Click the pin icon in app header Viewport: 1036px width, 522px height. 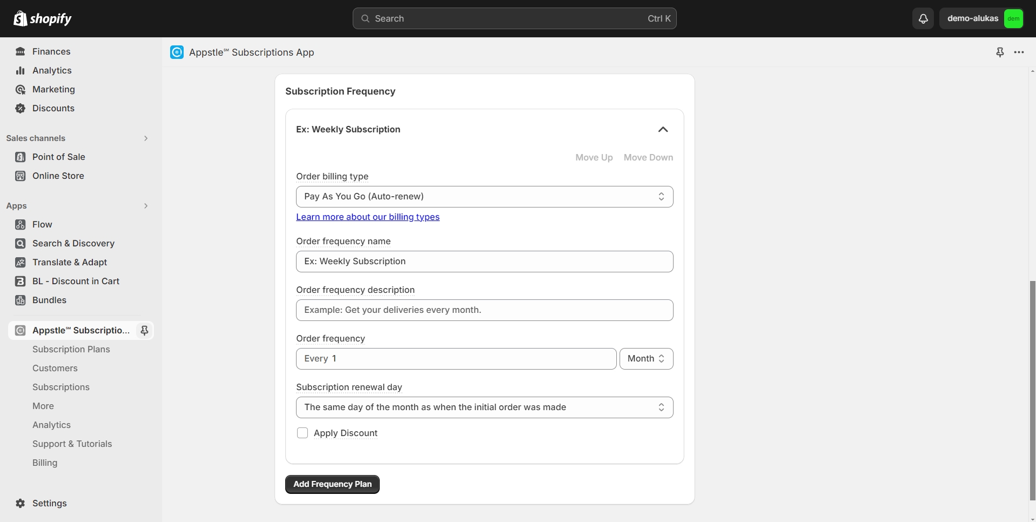[1000, 52]
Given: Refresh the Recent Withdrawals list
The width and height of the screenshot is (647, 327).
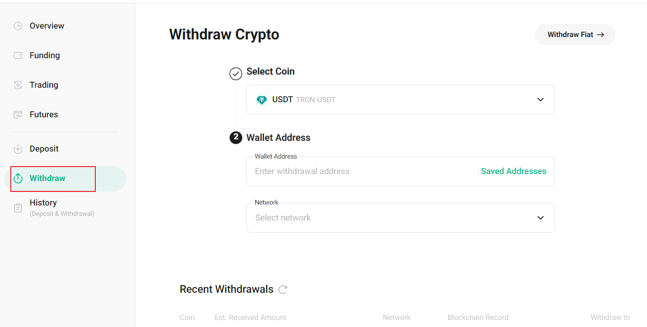Looking at the screenshot, I should pyautogui.click(x=282, y=290).
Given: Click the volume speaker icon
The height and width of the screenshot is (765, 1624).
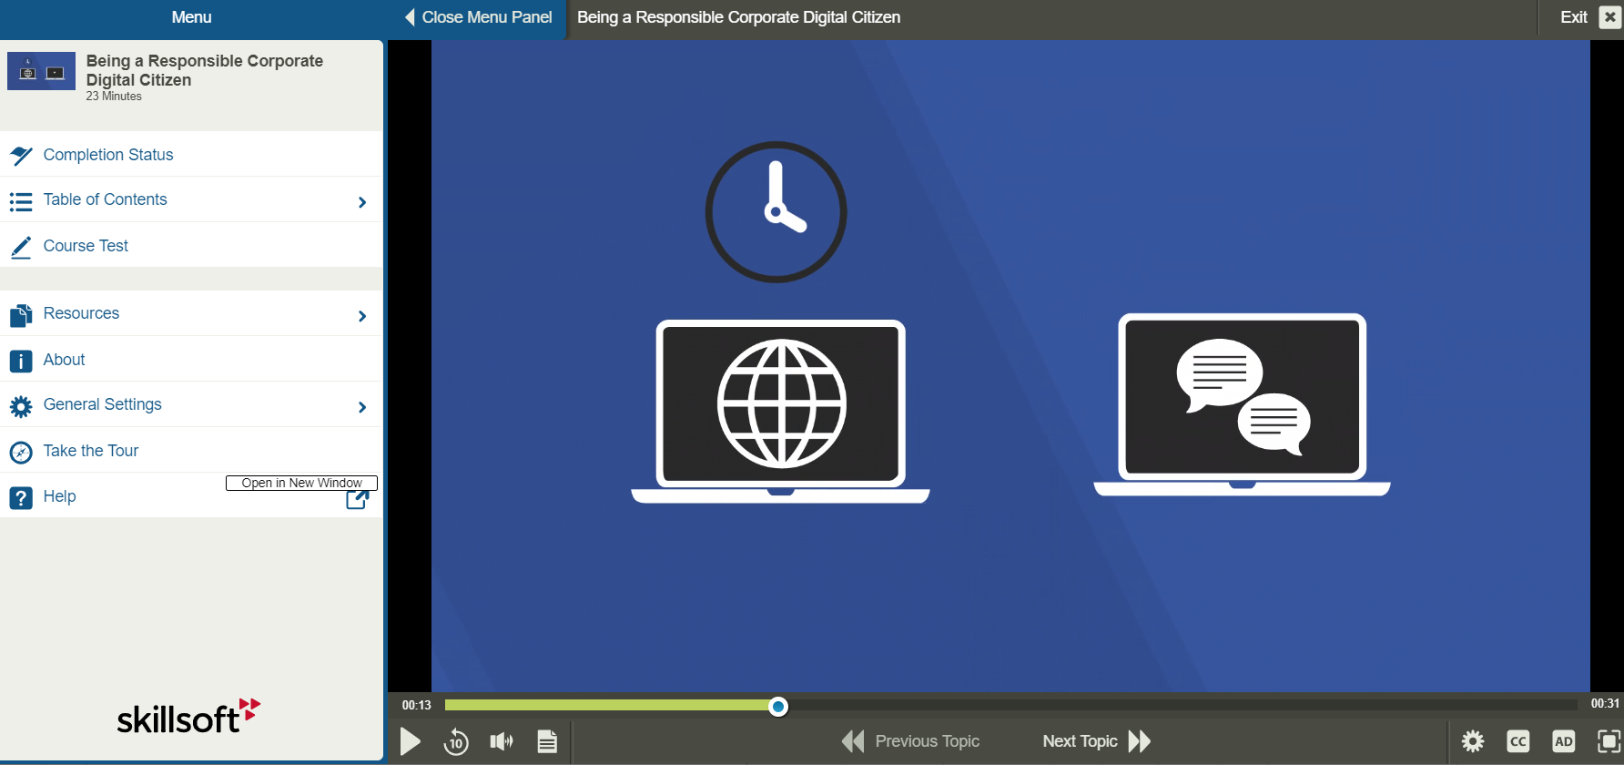Looking at the screenshot, I should pyautogui.click(x=501, y=741).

What needs to be done >> Reproduce only the lines between the line with "Given: Click the volume speaker icon" and the final line of the records, both included, so that the copy matches them exactly and contains no pictures.

Task output >>
Given: Click the volume speaker icon
The height and width of the screenshot is (765, 1624).
Looking at the screenshot, I should pyautogui.click(x=501, y=741).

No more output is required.